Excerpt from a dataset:
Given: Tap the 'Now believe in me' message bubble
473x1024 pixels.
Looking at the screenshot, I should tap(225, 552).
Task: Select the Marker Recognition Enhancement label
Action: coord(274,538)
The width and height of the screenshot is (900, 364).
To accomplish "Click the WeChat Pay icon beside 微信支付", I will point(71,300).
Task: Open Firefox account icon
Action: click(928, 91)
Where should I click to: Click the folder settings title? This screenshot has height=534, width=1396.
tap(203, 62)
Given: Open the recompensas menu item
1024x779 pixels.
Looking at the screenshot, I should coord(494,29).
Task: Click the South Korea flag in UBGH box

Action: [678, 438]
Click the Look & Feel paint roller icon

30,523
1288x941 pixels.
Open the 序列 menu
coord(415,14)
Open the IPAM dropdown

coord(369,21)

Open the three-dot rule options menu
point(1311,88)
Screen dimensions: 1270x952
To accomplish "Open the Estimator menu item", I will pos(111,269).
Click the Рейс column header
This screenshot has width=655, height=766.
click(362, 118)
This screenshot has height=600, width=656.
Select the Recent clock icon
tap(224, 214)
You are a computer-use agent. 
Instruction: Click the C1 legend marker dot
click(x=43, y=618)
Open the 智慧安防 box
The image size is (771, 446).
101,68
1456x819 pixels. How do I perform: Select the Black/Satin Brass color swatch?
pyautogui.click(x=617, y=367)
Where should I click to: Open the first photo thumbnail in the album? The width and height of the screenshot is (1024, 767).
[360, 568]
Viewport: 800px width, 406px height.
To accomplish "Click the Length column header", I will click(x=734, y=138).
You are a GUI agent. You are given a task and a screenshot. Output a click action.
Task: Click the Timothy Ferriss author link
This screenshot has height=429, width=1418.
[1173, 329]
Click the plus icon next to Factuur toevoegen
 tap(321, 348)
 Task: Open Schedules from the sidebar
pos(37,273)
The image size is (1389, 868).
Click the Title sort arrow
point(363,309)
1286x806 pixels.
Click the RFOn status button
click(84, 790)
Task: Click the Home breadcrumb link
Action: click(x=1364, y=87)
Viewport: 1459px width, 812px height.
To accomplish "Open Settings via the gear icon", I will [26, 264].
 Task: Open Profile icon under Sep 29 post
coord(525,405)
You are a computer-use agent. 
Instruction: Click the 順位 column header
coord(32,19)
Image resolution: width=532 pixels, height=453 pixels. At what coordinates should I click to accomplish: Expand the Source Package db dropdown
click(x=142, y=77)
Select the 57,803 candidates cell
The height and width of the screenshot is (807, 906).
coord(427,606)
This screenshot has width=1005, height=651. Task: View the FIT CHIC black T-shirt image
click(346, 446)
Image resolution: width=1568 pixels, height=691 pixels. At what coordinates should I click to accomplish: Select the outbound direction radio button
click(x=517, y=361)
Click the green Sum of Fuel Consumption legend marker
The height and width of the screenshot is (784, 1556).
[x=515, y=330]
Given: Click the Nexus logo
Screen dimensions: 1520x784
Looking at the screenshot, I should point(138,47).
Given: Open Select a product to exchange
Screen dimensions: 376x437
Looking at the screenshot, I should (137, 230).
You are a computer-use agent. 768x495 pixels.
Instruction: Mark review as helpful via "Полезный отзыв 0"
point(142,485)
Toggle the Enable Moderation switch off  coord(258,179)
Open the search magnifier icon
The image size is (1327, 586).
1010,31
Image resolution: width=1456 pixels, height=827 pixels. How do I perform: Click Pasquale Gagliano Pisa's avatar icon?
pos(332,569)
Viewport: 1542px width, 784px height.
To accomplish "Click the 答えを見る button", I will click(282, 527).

# Set exercise:
Copy out, without any change, everything in the material above from the line containing "Screen dimensions: 1270x952" down to the line containing "tap(224, 214)", both of those lines included.

# Expected answer:
Screen dimensions: 1270x952
To accomplish "Open the Estimator menu item", I will pos(111,269).
Click the Рейс column header
This screenshot has width=655, height=766.
click(362, 118)
This screenshot has height=600, width=656.
Select the Recent clock icon
tap(224, 214)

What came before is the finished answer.